Italian compose Gioachino Rossini (1792-1868) was credited in 1863 with saying: “My dear sir, there is no such distinction as you suppose between Italian, German, French music; there are only two kinds of music, good and bad.” Rossini has long received credit for the saying, although it’s not certain when he said it.

An English journal in 1846 did not credit Rossini: “William, you see then there are two kinds of music, as there are of everything else, good and bad.”


Wikipedia: Gioachino Rossini
Gioachino Antonio Rossini (February 29, 1792 – November 13, 1868) was an Italian composer who wrote 39 operas as well as sacred music, chamber music, songs, and some instrumental and piano pieces. His best-known operas include the Italian comedies Il barbiere di Siviglia (The Barber of Seville) and La cenerentola and the French-language epics Moïse et Pharaon and Guillaume Tell (William Tell). A tendency for inspired, song-like melodies is evident throughout his scores, which led to the nickname “The Italian Mozart.” Until his retirement in 1829, Rossini had been the most popular opera composer in history.

Google Books
January 1846, The English Journal of Education, pg. 362:
“William, you see then there are two kinds of music, as there are of everything else, good and bad; but I want you to observe that there are two kinds of music in another way—music made by voices and music made by instruments.

Google Books
Social Life in Munich
By Edward Wilberforce
London: W. H. Allen & Co.
1863
Pg. 174:
Rossini is supposed to have said to some learned gentleman who was entertaining him with a discourse on nationalities in music; “My dear sir, there is no such distinction as you suppose between Italian, German, French music; there are only two kinds of music, good and bad.”

Google Books
The Life of Rossini
By Henry Sutherland Edwards
London: Hurst & Blacxett
1869
Pg. 81:
But he cared little for fine distinctions, and he is reported to have said that he knew nothing of French music, German music, or Italian music ; that he only knew of two kinds of music — good and bad.

Google Books
25 February 1883, The Musical World, pg. 146, cols. 1-2:
Rossini once said to me: “I know but two kinds of music—good and bad.”

Google Books
Doctor Tucker, priest-musician:
A sketch which concerns the doings and thinkings of the Rev.

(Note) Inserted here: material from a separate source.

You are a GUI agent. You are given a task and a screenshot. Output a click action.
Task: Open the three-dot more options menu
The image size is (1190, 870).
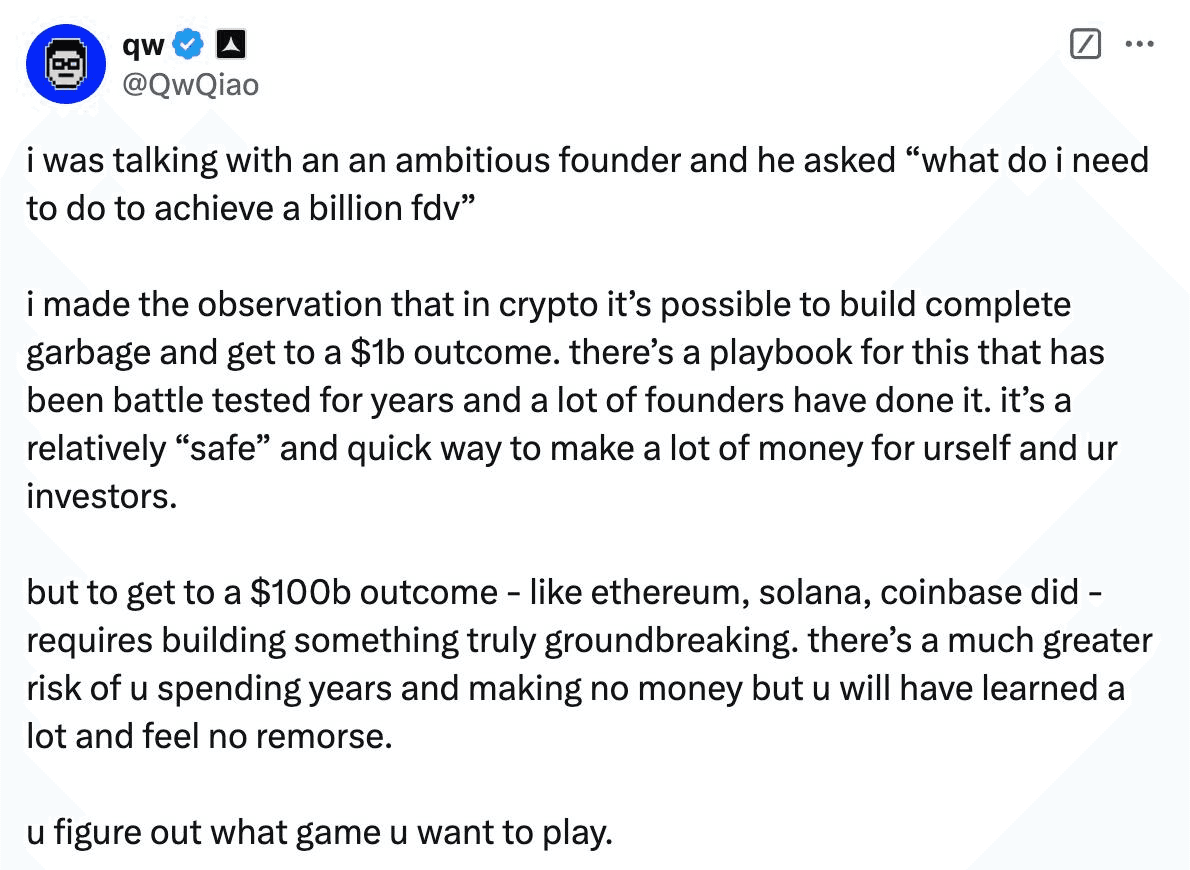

John Ireland Tucker ... including a brief converse about the rise and progress of church music in America,

By Christopher Wilkinson Knauff
New York, NY: A.D.F. Randolph Co.
1897
Pg. 260:
Doctor Tucker used to say that there were two kinds of music — good music and bad — and that he believed in the use of the good, at any rate for the service of God.

Google Books
December 1959, Ebony, “Sayings of Satchmo” (Louis Armstonrg), pg. 86, col. 2:
On modern music vs. old-time jazz: “There’s just two kinds of music, good and bad. And: “Bop is slop.”

Google Books
October 1974, Ebony, “Second Annual Ebony Black Music Poll,” pg. 59:
The late Duke Ellington contended, “there are only two kinds of music: good music and bad music.”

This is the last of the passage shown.